**Quoted passage:**
This argument was proposed by Jake Nebel, an assistant professor of philosophy at University of Southern California. Nebel T has experienced a surge in popularity and is commonly used by Lincoln-Douglas debaters on the national circuit.

===Predictable limits===
Limits are a measure of how many cases would be topical under a given interpretation of the topic and whether that cleavage of cases is predictable. Teams will often debate the desirability of having a small or large number of topical cases.

===Ground===
Ground is a measure of the quantity and quality of arguments and literature available to both teams under a certain interpretation of the topic. Teams will often debate the desirability of incorporating or excluding certain arguments.

===Brightline===
Brightline (sometimes called precision) is a measure of how clear the division is between topical and non-topical cases under a certain interpretation.

===Grammar===
Grammar is a measure of how grammatically correct an interpretation is. Some teams argue that grammar is key to the acceptability of an interpretation.

===Education===
An Education standard asserts that the negative's interpretation of the resolution focuses the debate down to the most important area(s) for learning. This involves explaining why the topics and discussions preserved by the negative's interpretation are more important to the affirmative case and cases under the counterinterpretation.

===Effects (FX) Topicality===
Effects topicality alleges that the Affirmative team is not topical in its direct plan, resolution or intent, but only arrives at alleviating the Harms introduced by the Affirmative team typically associated with the topic through a variety of internal links. An example might be a case under a topic about limiting the use or stockpiling of weapons of mass destruction that declares war on North Korea or Iran. The Negative team would argue that such a case would only possibly be topical if it could be proven beyond a doubt not only that Iran or North Korea had weapons of mass destruction but also if such a war did not increase global proliferation pressures or involve the eventual use of weapons of mass destruction or did not lead to looting of such stockpiles, all very tendentious assumptions.

Negative teams will typically argue that such plans drastically abuse the resolution (i.e. allow too wide of a variety of cases to be run). Any case or plan could fall under the topic if enough causal links are allowed, and in raising a Topicality dispute, the Negative team states topicality should be decided based on a strict reading of the Affirmative plan (whether or not it takes the stock issue of solvency into account). Affirmative teams will either argue that they are not effectual, that the plan's mandate directly falls under the rubric of the topic (though they may continue to claim remote advantages not typically associated with topical cases), or that effects topicality is acceptable.

**Exercises to complete:**
1. Update the topicality passage from "This argument was" to "the national circuit.", putting "public forum" in place of "Lincoln-Douglas".
2. In the topicality passage, what other name is sometimes used for the Brightline standard?

**Data excerpts:**

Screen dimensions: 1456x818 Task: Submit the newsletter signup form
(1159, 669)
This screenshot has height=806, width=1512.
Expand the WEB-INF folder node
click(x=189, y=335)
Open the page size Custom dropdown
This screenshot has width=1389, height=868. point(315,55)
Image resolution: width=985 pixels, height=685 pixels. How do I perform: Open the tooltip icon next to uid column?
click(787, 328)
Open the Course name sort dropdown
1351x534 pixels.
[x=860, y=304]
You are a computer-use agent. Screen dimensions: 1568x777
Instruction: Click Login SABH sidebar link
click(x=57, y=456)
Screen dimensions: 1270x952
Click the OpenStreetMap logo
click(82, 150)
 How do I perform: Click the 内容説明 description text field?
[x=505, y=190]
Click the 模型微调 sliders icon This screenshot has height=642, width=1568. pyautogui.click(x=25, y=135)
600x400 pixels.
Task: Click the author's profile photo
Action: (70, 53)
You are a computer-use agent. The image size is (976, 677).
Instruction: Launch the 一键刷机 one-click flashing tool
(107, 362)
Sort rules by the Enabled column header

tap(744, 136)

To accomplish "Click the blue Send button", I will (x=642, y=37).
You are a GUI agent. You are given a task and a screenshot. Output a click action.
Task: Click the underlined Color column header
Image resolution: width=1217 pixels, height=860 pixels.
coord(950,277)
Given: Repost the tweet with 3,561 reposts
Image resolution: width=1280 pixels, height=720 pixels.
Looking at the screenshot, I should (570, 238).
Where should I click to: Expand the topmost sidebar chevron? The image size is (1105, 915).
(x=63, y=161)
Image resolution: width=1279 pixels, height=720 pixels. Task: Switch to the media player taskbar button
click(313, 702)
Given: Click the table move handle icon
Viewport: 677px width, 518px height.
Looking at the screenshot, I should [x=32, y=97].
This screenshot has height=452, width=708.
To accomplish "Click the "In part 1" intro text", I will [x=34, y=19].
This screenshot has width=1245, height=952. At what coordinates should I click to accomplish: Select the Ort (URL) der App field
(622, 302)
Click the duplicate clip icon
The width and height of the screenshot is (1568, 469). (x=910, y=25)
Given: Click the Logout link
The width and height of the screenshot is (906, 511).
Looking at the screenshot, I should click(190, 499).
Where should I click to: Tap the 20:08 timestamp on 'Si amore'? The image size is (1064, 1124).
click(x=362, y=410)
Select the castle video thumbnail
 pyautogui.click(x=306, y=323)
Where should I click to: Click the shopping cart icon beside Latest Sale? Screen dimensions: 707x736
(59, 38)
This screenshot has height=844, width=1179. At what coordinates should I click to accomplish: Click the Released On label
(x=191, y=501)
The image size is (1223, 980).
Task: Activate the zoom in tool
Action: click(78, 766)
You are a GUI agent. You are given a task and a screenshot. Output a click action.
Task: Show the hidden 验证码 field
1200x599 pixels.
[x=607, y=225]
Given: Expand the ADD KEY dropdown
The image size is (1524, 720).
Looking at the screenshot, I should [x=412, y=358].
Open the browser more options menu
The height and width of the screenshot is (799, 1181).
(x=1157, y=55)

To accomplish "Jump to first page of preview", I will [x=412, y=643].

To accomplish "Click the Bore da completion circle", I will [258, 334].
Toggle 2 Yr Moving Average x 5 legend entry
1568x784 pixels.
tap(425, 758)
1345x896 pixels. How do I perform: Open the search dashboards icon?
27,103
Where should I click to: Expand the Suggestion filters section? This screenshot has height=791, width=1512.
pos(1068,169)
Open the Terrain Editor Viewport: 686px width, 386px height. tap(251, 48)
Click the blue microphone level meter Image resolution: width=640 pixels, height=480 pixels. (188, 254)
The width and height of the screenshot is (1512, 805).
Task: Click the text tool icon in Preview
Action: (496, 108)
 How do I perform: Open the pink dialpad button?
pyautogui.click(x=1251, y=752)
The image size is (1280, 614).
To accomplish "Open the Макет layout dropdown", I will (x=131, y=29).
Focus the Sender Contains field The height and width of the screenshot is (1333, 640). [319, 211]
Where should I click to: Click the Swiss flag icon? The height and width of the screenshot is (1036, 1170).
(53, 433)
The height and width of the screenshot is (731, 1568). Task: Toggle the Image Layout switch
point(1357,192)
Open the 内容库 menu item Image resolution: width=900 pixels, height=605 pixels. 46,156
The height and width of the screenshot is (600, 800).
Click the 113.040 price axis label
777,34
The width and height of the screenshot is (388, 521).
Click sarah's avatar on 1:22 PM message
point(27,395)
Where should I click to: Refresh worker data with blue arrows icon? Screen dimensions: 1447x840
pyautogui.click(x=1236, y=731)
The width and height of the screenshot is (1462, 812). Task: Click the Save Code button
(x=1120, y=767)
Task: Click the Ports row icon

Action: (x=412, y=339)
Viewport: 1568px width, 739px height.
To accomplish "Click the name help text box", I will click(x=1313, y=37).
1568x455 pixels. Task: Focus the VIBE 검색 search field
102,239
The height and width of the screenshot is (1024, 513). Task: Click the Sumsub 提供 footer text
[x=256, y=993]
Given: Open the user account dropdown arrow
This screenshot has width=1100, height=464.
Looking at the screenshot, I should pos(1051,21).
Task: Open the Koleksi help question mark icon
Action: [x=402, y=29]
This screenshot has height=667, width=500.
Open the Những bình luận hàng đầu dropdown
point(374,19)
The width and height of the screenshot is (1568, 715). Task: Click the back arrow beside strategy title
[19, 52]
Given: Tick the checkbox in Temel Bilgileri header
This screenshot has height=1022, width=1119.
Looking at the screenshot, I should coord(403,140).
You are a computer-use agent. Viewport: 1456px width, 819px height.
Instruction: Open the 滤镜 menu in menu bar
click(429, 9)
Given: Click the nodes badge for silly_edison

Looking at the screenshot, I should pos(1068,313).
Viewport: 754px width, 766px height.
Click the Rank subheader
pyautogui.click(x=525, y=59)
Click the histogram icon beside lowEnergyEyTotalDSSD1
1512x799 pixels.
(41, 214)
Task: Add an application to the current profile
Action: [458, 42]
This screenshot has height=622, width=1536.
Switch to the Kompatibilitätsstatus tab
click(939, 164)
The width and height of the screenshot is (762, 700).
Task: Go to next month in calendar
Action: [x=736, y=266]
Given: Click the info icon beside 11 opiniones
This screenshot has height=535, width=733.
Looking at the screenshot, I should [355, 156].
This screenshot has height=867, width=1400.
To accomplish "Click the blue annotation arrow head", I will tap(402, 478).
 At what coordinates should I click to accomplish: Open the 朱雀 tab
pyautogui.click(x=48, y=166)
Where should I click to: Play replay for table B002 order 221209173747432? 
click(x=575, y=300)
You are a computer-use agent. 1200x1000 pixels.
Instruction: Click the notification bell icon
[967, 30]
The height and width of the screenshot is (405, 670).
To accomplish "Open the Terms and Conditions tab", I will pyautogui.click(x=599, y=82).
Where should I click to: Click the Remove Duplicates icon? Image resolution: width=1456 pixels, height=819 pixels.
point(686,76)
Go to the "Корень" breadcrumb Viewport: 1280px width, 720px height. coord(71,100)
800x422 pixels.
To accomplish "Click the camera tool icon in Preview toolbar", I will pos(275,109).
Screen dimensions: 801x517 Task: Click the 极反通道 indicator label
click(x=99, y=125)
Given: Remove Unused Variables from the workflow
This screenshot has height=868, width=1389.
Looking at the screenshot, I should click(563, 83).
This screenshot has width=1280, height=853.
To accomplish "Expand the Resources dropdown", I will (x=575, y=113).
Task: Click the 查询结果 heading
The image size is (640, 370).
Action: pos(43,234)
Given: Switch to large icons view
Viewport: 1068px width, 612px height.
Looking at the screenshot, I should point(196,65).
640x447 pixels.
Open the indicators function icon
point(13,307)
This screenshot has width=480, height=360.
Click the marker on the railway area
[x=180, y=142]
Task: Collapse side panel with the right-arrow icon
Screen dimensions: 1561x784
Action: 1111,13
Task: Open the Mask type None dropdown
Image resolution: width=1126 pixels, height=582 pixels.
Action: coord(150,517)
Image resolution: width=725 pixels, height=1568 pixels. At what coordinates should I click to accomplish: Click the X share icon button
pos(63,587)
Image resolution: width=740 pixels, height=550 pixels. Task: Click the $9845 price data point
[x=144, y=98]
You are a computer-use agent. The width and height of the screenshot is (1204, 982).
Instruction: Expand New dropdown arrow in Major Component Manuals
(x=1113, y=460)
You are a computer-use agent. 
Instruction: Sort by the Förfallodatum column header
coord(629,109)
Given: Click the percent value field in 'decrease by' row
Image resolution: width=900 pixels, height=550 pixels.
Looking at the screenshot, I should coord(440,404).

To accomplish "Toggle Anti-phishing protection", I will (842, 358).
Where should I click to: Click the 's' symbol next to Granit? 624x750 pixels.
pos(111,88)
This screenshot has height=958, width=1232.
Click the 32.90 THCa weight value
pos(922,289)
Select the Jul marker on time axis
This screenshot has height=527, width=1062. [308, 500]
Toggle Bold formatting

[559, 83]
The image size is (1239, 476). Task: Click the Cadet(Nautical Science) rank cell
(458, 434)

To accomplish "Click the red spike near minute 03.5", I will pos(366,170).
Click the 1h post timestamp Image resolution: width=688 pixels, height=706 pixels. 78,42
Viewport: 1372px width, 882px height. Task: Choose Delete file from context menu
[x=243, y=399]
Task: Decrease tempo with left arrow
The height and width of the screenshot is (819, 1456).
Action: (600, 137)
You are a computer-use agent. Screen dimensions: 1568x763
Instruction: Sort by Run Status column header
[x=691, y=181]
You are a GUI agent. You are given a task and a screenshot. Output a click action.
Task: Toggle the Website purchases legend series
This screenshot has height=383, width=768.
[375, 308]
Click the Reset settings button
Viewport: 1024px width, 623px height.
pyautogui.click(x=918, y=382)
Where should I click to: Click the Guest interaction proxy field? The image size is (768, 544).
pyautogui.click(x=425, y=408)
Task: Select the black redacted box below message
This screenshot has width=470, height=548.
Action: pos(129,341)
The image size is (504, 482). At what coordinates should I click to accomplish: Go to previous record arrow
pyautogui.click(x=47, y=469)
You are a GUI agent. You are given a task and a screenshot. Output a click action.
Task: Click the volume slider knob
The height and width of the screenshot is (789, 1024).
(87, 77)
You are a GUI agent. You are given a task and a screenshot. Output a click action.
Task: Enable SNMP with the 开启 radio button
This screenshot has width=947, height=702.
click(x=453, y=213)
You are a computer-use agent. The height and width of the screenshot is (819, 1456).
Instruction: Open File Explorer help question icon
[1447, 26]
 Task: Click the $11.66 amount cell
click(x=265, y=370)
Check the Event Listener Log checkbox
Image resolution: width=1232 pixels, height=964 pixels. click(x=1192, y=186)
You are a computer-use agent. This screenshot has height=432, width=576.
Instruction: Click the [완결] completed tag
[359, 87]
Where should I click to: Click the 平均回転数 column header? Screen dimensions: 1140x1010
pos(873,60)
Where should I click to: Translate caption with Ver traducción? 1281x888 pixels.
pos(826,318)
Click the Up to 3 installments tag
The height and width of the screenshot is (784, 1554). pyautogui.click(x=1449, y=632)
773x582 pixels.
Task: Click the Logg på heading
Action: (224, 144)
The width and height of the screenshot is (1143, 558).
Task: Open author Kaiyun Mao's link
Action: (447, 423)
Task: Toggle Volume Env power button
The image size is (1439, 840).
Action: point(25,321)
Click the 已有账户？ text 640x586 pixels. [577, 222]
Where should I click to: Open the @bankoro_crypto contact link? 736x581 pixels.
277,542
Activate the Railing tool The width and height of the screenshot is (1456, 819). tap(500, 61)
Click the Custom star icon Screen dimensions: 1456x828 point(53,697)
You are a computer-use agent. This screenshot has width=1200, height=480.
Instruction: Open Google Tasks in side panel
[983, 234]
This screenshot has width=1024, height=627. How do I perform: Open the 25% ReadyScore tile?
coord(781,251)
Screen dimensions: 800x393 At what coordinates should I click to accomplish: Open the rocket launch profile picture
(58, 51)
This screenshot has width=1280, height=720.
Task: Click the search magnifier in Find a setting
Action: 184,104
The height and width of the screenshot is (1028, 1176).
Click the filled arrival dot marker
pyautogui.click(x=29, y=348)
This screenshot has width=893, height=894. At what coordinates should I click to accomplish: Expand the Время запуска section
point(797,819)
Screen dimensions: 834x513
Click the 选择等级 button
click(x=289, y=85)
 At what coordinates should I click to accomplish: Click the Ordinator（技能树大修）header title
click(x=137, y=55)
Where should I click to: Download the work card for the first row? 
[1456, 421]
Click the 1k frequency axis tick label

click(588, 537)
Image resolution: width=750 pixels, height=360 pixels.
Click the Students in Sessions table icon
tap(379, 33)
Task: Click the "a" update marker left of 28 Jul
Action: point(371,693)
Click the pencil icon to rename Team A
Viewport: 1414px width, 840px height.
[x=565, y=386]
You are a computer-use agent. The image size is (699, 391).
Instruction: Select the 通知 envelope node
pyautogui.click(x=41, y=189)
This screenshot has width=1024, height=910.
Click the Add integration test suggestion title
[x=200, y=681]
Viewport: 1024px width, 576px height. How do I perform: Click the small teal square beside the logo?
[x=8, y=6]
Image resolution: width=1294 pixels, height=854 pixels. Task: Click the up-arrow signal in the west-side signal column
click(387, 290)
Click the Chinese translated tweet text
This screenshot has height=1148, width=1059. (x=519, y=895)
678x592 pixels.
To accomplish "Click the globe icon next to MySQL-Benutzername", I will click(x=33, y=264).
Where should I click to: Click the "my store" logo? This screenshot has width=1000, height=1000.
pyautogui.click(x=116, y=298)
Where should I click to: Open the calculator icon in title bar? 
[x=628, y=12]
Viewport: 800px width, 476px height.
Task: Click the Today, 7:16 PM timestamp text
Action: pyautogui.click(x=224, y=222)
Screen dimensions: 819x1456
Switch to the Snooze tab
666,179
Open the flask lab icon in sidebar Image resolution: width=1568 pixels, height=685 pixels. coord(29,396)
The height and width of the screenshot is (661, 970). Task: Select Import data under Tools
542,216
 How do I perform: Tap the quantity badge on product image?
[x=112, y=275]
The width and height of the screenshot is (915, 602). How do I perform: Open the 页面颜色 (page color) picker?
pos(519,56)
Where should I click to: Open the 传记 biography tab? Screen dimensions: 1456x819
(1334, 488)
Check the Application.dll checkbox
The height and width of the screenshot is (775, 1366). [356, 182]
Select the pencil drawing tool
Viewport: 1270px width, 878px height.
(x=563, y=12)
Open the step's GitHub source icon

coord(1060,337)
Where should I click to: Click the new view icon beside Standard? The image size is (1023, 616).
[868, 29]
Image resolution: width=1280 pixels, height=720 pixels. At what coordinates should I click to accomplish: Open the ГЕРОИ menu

**Full solutions:**
1.
This argument was proposed by Jake Nebel, an assistant professor of philosophy at University of Southern California. Nebel T has experienced a surge in popularity and is commonly used by public forum debaters on the national circuit.

2. Precision